Begitu menginjakkan kaki di kawasan Kawah Sikidang, hati sudah mulai tertawan dengan suguhan pemandangan nan menakjubkan. Tanahnya unik dengan gradasi warna dari putih, kuning, hingga keoranyean. Corak ini tercipta akibat dari tingginya kandungan belerang di dalam tanah. Sekilas, tanah di sana jauh dari kesan subur. Tapi siapa sangka, justru ilalang, rumput, dan paku-pakuan dapat tumbuh di beberapa sudut, menyuguhkan rona hijau segar di tengah kegersangan.
Tiba tepat di bibir kawah, hidung ini langsung ‘tersengat’ bau belerang yang amat pekat. Jadi saya sadar diri untuk berada tak terlalu dekat. Sebagai tambahan pengaman, sebuah pagar kayu sederhana sengaja dipasang di atas jurang untuk menjauhkan para pengunjung dari marabahaya yang sewaktu-waktu bisa terjadi akibat kecerobohan diri.
Daya tarik lain dari Kawah Sikidang adalah ditemukannya kawah-kawah kecil yang tersebar di beberapa tempat. Ajaibnya, kemunculan kawah tersebut seringkali berpindah-pindah dari satu titik ke titik lainnya. Karena fenomena alam inilah, kawah tersebut dinamakan Sikidang oleh penduduk setempat. Dalam bahasa Indonesia, Kidang berarti rusa, hewan yang lincah bergerak ke sana ke mari.

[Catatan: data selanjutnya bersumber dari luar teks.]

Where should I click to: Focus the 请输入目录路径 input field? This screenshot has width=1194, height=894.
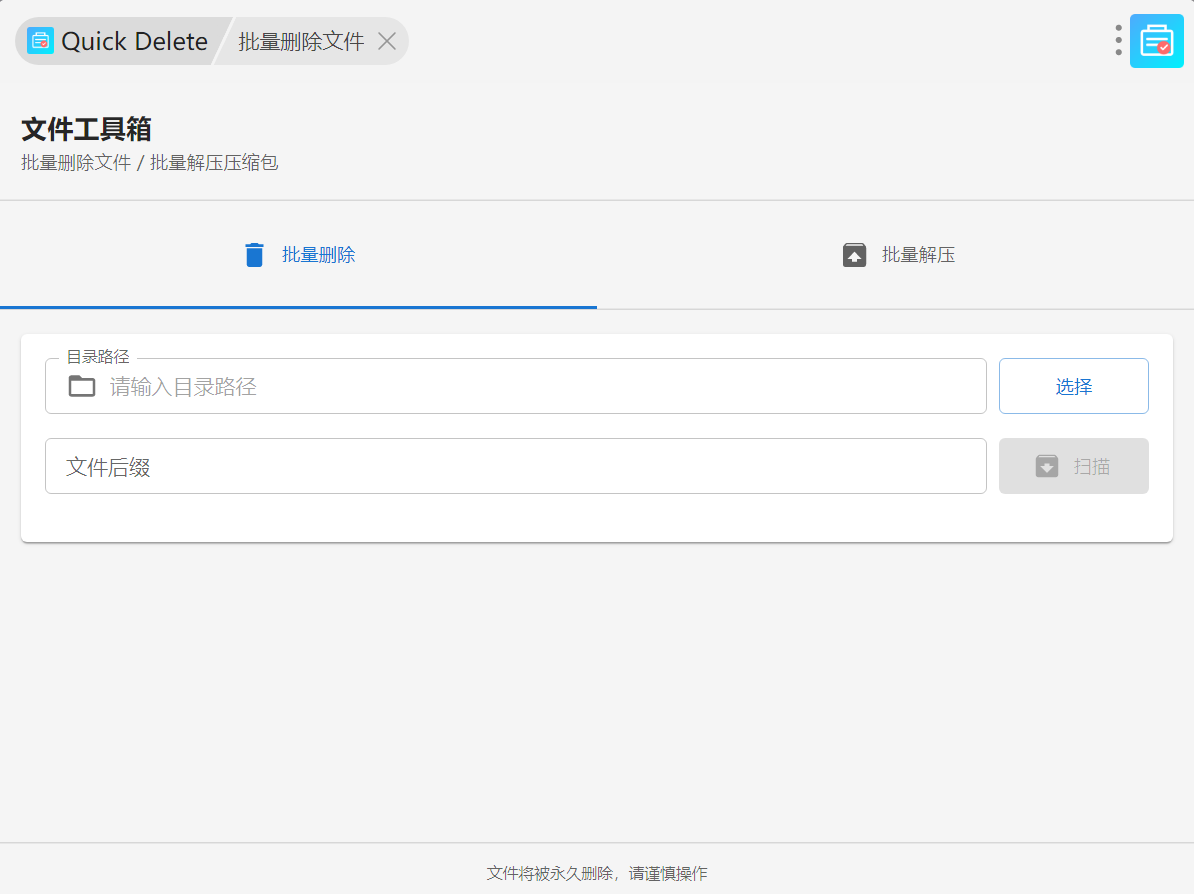[540, 387]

Di Kebun Teh Tambi yang terletak sedikit di bawah Dataran Tinggi Dieng tersebut, saya bersama keluarga dapat menghirup udara segar sepenuhnya tanpa polusi. Letaknya yang hanya sedikit masuk dari jalan utama Dieng-Wonosobo, kira-kira 200 meter, memudahkan kami untuk menjangkaunya. Kebun teh ini menawarkan kegiatan trekking melewati rimbun tanaman teh yang terawat dengan baik.
Pada masa penjajahan Hindia-Belanda, Kebun Teh Tambi dikelola oleh NV. John Peet, anak perusahaan Bagelen Thee & Kina Maatschaappij yang berkantor pusat di negeri Belanda. Baru setelah revolusi kemerdekaan, kepemilikannya berpindah tangan ke PT Perkebunan Tambi pada tahun 1957. Beberapa merek teh produksinya sudah dikenal masyarakat, seperti Cap Petruk, Botol, dan Gunung. Tak hanya melayani pasar dalam negeri, teh Tambi juga telah diekspor ke mancanegara.
Ketika itu hari telah beranjak sore, jadi kami telah melewatkan pemandangan para buruh memetik daun-daun teh. Tapi tak apa. Karena, berjalan di tengah-tengah kebun teh saja sudah menjadi pengalaman tersendiri. Tak ada hingar bingar kendaraan yang memekakkan telinga. Tak ada riuh orang bertukar kata-kata. Yang terdengar hanya kicau burung yang sesekali memecah keheningan. Waktu seolah berjalan pelan, membuat badan dan pikiran menjadi rileks. Kedekatan dengan alam seperti ini merupakan sebuah kemewahan yang bisa didapatkan tanpa harus mengeluarkan banyak uang.